Example: You install CCTV and have guards patrolling the fenced area, or you start using infrared sensors instead of the fence. You find out that the fence materials aren’t of the highest quality, and you order a new kind of fence. You run a workshop to train your personnel on how to inspect fences and how to fix them. You explore the fence’s weaknesses and send people to the factory to learn more about how to put up and maintain a good fence properly.

5. Observe, Orient, Decide, Act “OODA” Loop

OODA Loop. Observe, Orient, Decide, ActFirst developed by an American fighter pilot from the Korean War, the OODA Loop consists of a constant re-evaluation of available information that an individual observes, eventually leading to action. This strategy is also applicable to those of us out of the cockpit.  

Observation should be continuous in any critical incident.  One must constantly be observing the environment around themselves to be able to respond to changing conditions.  Through observation, one might find by reading a Material Safety Data Sheet (MSDS) that a routine spill cleanup may be a toxic substance, and an outside agency will need to handle the situation appropriately.

Orientation refers to the way that the responder intends to act based on their observations.  When these observations are processed in the brain and into context based on a few facto, two of these factors are new information and the most relevant to this article,  previous experience. Information is constantly being fed to our brain during the situation and filtered through our previous experiences.  

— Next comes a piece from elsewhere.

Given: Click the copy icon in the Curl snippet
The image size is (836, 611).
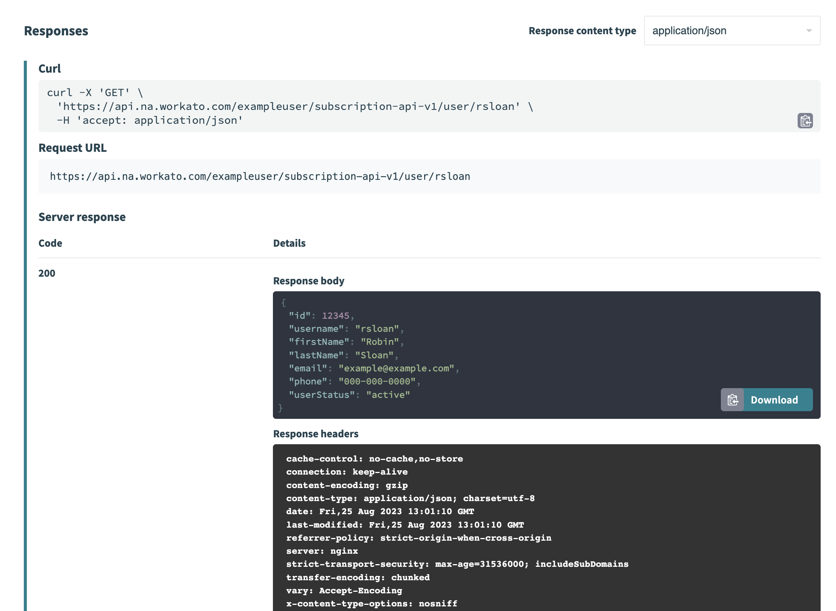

The information gleaned from our Post-Incident Management process has given us the framework to sustain and improve our plan.  Those points now become part of our previous experience filter and guide us through the loop.  If I know that I waited too long to disconnect the servers during a cyber-attack drill in the past, I will be faster at doing that during my next experience with that scenario.  

The next item in the OODA Loop is to decide.  I have taken my observations and ran them through my previous experience filter in my brain during the loop’s orientation phase. I will decide on the action that I will take to deal with the situation.  I will let those responders around me and those in management roles know my intentions, and lastly, I will act on that decision.  

They are described as a loop because they constantly observe their surroundings, orienting, deciding, and acting.  Most of us have been part of a decision-making process that we know isn’t right for the scenario and stuck with the plan despite our gut feeling of needing to change the plan.  If we learn from that potentially disastrous experience and implement the OODA Loop, our organization will grow and improve with each training or how we respond to an actual incident.